▸ **Problem to solve**
Find how many lines below hold "computer", then state that number by itself.

┌─ Excerpted records

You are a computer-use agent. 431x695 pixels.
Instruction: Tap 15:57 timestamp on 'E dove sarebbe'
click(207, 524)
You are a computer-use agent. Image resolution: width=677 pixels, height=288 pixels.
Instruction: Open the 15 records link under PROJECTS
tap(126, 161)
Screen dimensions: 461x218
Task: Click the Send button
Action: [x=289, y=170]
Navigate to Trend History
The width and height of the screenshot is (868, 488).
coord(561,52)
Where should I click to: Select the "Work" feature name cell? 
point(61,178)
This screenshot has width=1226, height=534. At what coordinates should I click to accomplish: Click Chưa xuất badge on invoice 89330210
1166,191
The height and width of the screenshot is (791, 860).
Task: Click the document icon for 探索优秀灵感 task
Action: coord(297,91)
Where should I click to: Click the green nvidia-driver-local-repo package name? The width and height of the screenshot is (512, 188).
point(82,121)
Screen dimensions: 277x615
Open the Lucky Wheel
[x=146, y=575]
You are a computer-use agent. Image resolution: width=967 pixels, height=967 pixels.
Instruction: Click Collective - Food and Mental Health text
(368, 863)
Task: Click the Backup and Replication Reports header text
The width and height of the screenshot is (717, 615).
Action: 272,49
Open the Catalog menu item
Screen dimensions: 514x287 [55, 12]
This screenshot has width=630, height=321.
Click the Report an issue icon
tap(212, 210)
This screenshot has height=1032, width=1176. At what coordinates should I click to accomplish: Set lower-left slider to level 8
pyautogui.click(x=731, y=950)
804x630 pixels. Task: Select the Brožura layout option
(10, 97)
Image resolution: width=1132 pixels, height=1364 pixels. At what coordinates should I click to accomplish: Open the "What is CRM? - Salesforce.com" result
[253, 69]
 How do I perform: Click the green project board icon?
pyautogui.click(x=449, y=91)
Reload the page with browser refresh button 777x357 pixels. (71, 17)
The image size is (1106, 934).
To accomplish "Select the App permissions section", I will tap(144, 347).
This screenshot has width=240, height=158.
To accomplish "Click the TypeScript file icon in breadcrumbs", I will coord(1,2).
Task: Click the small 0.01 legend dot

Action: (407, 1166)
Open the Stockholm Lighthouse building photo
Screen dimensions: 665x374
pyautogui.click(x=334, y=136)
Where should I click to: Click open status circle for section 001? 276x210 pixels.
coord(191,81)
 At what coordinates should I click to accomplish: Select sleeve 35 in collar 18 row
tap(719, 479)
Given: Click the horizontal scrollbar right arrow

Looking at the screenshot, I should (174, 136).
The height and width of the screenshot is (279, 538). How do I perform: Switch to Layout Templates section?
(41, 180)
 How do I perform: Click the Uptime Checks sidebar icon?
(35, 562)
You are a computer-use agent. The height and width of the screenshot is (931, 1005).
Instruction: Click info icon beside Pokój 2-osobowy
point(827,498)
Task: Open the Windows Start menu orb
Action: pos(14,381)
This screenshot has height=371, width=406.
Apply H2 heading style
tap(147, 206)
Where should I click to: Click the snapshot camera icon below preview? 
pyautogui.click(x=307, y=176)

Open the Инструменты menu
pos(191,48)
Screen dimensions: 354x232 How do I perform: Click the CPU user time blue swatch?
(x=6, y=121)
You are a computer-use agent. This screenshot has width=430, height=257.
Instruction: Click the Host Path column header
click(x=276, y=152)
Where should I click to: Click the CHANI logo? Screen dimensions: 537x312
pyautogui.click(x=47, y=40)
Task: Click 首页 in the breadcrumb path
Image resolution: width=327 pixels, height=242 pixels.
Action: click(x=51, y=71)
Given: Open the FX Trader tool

└─

▸ **Response for this exercise**
5